From the line with "Task: Open the 字幕の色 color dropdown" through the line with "Click the refresh icon beside the filter", inclusive, return each line of the data below exactly and leave the rest out.

··· Extracted data

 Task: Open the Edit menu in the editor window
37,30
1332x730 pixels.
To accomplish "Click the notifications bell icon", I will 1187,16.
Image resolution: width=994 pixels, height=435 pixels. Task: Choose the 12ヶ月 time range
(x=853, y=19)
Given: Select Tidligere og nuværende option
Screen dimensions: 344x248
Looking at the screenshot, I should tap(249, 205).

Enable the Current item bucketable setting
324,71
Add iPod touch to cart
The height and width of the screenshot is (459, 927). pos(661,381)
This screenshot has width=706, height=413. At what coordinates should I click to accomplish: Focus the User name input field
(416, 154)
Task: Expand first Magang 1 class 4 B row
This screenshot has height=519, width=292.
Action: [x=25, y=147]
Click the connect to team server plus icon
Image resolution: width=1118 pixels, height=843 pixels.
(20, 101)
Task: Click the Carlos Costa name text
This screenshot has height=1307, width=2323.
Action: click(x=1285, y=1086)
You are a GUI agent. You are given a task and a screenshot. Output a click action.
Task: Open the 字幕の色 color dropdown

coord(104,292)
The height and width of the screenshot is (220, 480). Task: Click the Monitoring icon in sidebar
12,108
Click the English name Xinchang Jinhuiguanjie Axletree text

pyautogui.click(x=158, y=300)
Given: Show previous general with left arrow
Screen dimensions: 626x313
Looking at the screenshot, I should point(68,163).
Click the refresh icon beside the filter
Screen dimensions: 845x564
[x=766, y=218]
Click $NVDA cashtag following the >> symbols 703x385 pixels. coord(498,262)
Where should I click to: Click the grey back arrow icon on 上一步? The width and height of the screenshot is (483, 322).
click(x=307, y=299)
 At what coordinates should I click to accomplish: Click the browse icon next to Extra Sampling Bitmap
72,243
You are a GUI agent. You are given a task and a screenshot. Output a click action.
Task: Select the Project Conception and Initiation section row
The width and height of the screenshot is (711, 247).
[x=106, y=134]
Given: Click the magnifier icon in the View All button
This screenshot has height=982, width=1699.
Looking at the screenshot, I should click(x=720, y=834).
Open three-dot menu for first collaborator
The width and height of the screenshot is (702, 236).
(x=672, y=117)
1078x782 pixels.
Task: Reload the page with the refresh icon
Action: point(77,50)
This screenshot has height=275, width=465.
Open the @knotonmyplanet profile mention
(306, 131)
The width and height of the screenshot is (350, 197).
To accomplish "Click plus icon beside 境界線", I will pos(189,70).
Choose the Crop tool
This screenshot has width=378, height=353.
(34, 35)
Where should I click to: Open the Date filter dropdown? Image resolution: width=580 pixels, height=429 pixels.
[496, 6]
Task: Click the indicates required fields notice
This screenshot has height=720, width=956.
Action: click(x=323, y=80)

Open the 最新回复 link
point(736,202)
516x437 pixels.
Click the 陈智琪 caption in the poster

······

- _Result of the exercise_
Task: Open the 字幕の色 color dropdown

coord(104,292)
The height and width of the screenshot is (220, 480). Task: Click the Monitoring icon in sidebar
12,108
Click the English name Xinchang Jinhuiguanjie Axletree text

pyautogui.click(x=158, y=300)
Given: Show previous general with left arrow
Screen dimensions: 626x313
Looking at the screenshot, I should point(68,163).
Click the refresh icon beside the filter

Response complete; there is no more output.